Start with the books — they give you the mental models. Then read the foundational papers for the systems you work with most closely. The engineering blog posts are for seeing these ideas applied at real companies with real constraints. You do not need to read everything; you need to read the right things for the problems you are currently working on.

Books

Designing Data-Intensive Applications

Book

Martin Kleppmann (2017, O'Reilly)

The single best book on this subject. Kleppmann explains replication, partitioning, transactions, consistency models, and stream processing with the rare combination of technical depth and genuine clarity. If you read only one book from this list, read this one.
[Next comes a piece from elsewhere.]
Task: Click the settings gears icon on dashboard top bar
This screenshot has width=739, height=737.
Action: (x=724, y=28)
Chapter 9 on consistency and consensus alone is worth the price.

The Google SRE Book

Book

Betsy Beyer, Chris Jones, Jennifer Petoff, Niall Richard Murphy (2016, O'Reilly) — Free online

The operational side of large-scale systems, told by the people who ran them. Error budgets, toil, postmortem culture, the SLO framework — this book invented the vocabulary. It is occasionally repetitive but the core chapters on SLOs, eliminating toil, and incident management are foundational.

Database Internals

Book

Alex Petrov (2019, O'Reilly)

Goes deeper than DDIA on storage engines and consensus algorithms. If you want to understand B-trees vs. LSM trees at the implementation level, how Raft actually works in practice, and how distributed databases are built, this is the book. More technical and narrower in scope than DDIA — read it second.

Building Microservices

Book

Sam Newman (2nd ed. 2021, O'Reilly)

The most balanced treatment of service decomposition. Newman does not cheerlead for microservices — he lays out the genuine costs alongside the benefits. His chapters on service boundaries, data decomposition, and migration strategies are particularly useful for teams decomposing a monolith.

Fundamentals of Software Architecture

Book

Mark Richards & Neal Ford (2020, O'Reilly)
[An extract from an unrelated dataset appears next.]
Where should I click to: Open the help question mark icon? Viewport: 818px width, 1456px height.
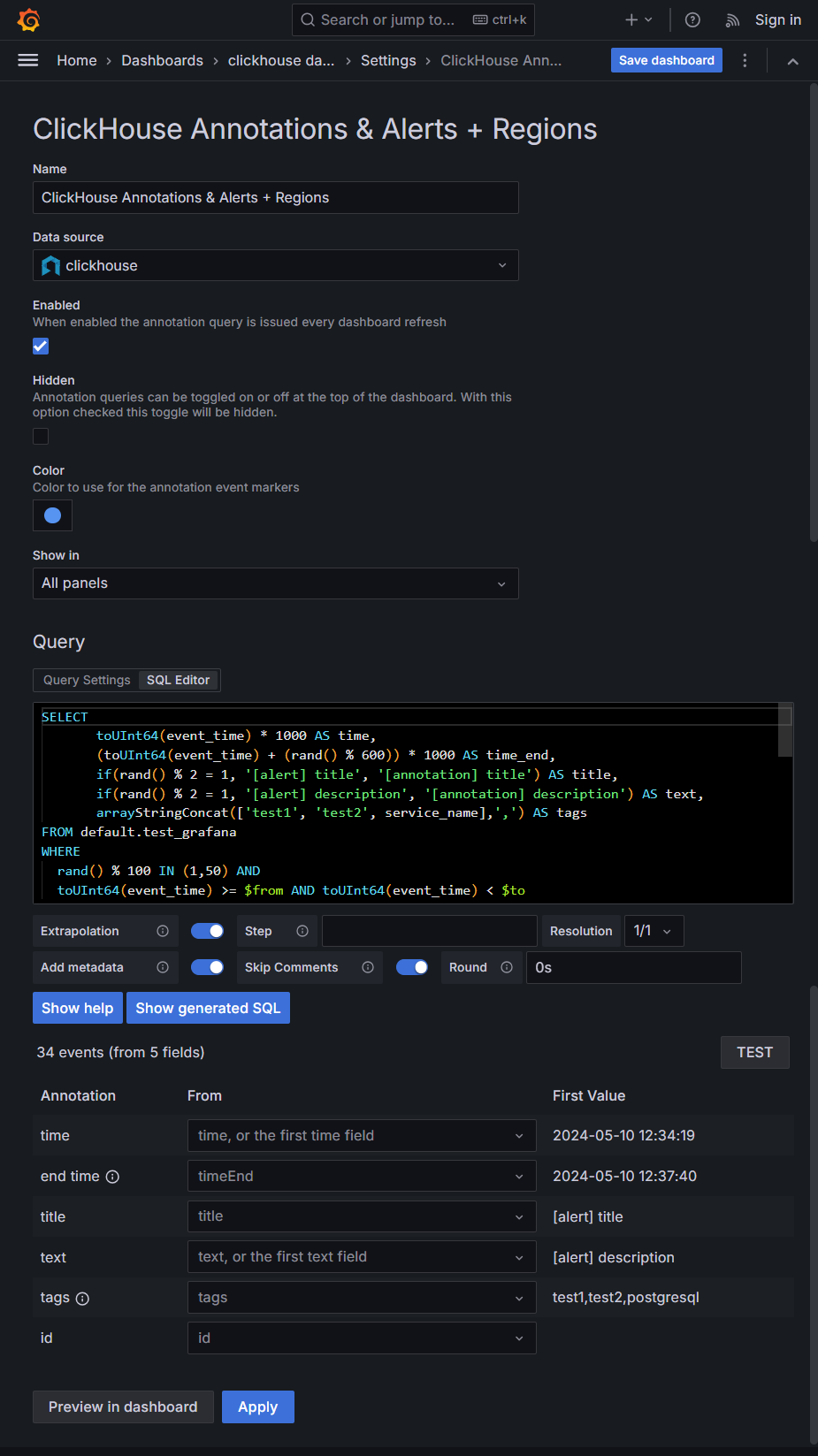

Practical architectural decision-making, not just patterns. The architecture characteristics (scalability, reliability, testability etc.) framework is a useful vocabulary for describing what you are optimizing for. Best read alongside DDIA — one focuses on data systems, this one on the broader architecture trade-off space.

Team Topologies

Book

Matthew Skelton & Manuel Pais (2019, IT Revolution)

The organizational design book for engineers, not managers. The four team types (stream-aligned, platform, enabling, complicated-subsystem) give you a language for the conversations that happen when Conway's Law is working against you. Short, dense, and immediately applicable.
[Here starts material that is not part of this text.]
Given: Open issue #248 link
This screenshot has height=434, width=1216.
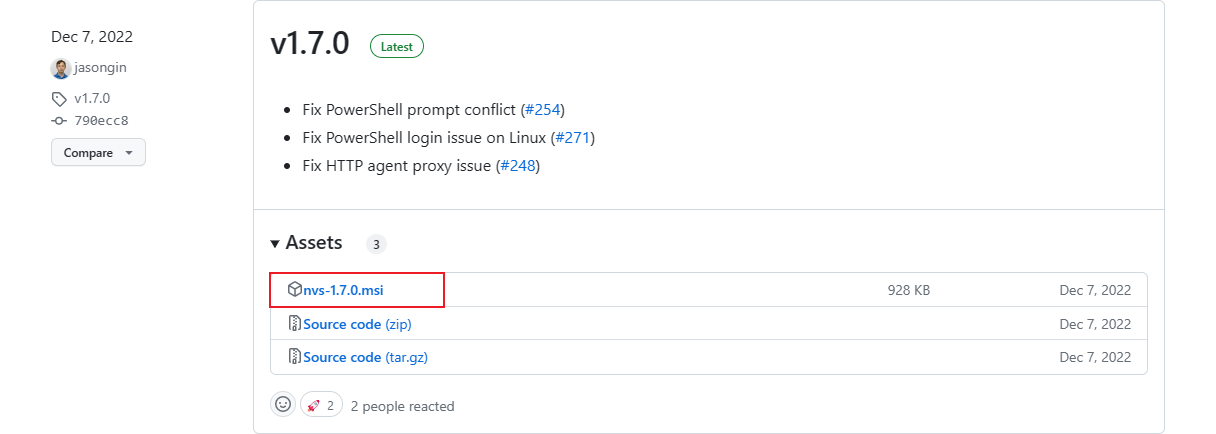Looking at the screenshot, I should coord(518,166).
A Philosophy of Software Design

Book

John Ousterhout (2nd ed. 2021)

The best book on managing complexity in software. Ousterhout's concept of "deep modules" — interfaces that are small but implementations that are large — is a powerful lens for distributed system design. Short (190 pages), opinionated, and usefully provocative on comments, error handling, and module depth.

Foundational Papers

These are the papers that introduced ideas now used in nearly every large distributed system. You do not need to implement them — but understanding what problem each one solved and why changes how you think about the design space.

The Google File System (GFS)

Paper

Ghemawat, Gobioff, Leung — SOSP 2003

The paper that showed you can build reliable storage from unreliable components at scale. GFS's design — large files, append-only, relaxed consistency — was shaped entirely by its workload. The paper is a masterclass in letting real requirements drive architecture rather than conventional wisdom. Read it to see how to reason from first principles.

MapReduce: Simplified Data Processing on Large Clusters

Paper

Dean & Ghemawat — OSDI 2004

The paper that made distributed batch processing accessible. MapReduce is no longer state of the art, but the underlying idea — hide fault tolerance from the programmer by automatically re-executing failed tasks — influenced every batch and stream processing system that followed. The simplicity of the programming model is the real lesson.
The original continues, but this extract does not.